(Items from a data source)
START
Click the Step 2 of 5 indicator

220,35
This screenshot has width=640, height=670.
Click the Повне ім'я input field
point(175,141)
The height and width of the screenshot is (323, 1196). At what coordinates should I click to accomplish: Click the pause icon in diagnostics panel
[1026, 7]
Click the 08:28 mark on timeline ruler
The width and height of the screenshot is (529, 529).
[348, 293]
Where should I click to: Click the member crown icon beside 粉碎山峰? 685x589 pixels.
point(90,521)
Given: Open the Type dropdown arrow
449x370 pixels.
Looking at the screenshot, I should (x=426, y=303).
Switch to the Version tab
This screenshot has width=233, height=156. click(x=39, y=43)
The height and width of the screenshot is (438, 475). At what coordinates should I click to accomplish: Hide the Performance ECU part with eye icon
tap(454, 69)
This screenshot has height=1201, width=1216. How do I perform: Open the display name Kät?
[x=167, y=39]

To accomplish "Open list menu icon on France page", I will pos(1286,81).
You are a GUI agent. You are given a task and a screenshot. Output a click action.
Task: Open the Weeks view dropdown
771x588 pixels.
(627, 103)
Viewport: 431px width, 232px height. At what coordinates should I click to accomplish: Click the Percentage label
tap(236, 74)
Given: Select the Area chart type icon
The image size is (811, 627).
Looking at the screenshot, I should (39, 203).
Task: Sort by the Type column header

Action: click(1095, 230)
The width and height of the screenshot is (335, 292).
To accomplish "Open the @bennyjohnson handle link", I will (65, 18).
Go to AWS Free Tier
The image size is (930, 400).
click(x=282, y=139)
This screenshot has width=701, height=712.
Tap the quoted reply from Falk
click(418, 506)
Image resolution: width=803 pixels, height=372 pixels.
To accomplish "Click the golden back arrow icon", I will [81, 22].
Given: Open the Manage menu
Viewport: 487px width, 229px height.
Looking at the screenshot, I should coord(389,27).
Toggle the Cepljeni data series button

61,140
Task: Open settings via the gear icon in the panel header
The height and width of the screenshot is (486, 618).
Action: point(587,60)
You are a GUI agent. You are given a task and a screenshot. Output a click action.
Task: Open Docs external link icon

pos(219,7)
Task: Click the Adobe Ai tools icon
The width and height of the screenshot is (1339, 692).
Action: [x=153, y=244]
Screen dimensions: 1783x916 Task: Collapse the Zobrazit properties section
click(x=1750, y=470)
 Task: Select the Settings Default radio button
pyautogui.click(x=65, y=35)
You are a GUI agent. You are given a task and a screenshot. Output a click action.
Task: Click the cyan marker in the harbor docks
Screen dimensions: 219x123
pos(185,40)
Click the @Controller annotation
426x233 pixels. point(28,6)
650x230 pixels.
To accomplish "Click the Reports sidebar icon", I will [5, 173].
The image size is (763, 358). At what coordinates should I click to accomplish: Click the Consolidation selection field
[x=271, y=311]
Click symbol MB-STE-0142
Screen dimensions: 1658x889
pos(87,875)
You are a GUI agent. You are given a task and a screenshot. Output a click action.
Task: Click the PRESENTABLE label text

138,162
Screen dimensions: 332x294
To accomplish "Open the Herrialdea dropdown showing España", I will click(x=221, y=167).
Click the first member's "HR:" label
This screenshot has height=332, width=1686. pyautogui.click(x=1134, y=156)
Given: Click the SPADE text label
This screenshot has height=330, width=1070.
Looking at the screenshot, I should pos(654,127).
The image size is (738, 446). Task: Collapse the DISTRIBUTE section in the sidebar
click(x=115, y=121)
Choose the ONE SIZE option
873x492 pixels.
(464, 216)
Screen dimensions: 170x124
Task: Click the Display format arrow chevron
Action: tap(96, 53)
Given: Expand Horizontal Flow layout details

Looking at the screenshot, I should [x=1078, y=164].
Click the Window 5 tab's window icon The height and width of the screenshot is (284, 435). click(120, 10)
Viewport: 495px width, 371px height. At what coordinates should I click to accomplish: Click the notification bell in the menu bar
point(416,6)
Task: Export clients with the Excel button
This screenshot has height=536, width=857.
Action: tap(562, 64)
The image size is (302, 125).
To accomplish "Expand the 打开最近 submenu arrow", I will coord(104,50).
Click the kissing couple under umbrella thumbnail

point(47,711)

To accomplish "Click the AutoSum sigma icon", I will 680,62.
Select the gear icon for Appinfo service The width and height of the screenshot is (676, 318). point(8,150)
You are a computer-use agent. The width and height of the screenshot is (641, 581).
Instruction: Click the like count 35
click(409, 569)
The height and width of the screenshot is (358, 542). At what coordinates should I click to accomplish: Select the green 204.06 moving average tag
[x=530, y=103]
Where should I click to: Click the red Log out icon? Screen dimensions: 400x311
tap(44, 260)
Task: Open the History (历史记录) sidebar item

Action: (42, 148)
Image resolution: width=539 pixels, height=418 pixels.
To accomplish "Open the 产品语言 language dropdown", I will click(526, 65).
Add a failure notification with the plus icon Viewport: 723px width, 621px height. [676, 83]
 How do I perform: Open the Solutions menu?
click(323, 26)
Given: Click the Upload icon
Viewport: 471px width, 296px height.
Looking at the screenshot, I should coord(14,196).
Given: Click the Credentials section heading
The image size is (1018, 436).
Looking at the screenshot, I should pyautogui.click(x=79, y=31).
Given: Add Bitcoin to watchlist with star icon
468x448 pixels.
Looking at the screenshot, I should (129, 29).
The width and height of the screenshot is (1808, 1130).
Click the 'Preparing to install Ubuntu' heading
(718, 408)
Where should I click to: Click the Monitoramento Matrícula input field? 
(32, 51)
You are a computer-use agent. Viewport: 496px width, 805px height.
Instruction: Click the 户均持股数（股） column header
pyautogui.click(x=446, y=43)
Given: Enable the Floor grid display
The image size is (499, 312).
END
## Stated task
Copy out the lines from the one with "Add a failure" to the one with "Looking at the screenshot, I should coord(14,196).", both included, without changing anything.

## Result
Add a failure notification with the plus icon Viewport: 723px width, 621px height. [676, 83]
 How do I perform: Open the Solutions menu?
click(323, 26)
Given: Click the Upload icon
Viewport: 471px width, 296px height.
Looking at the screenshot, I should coord(14,196).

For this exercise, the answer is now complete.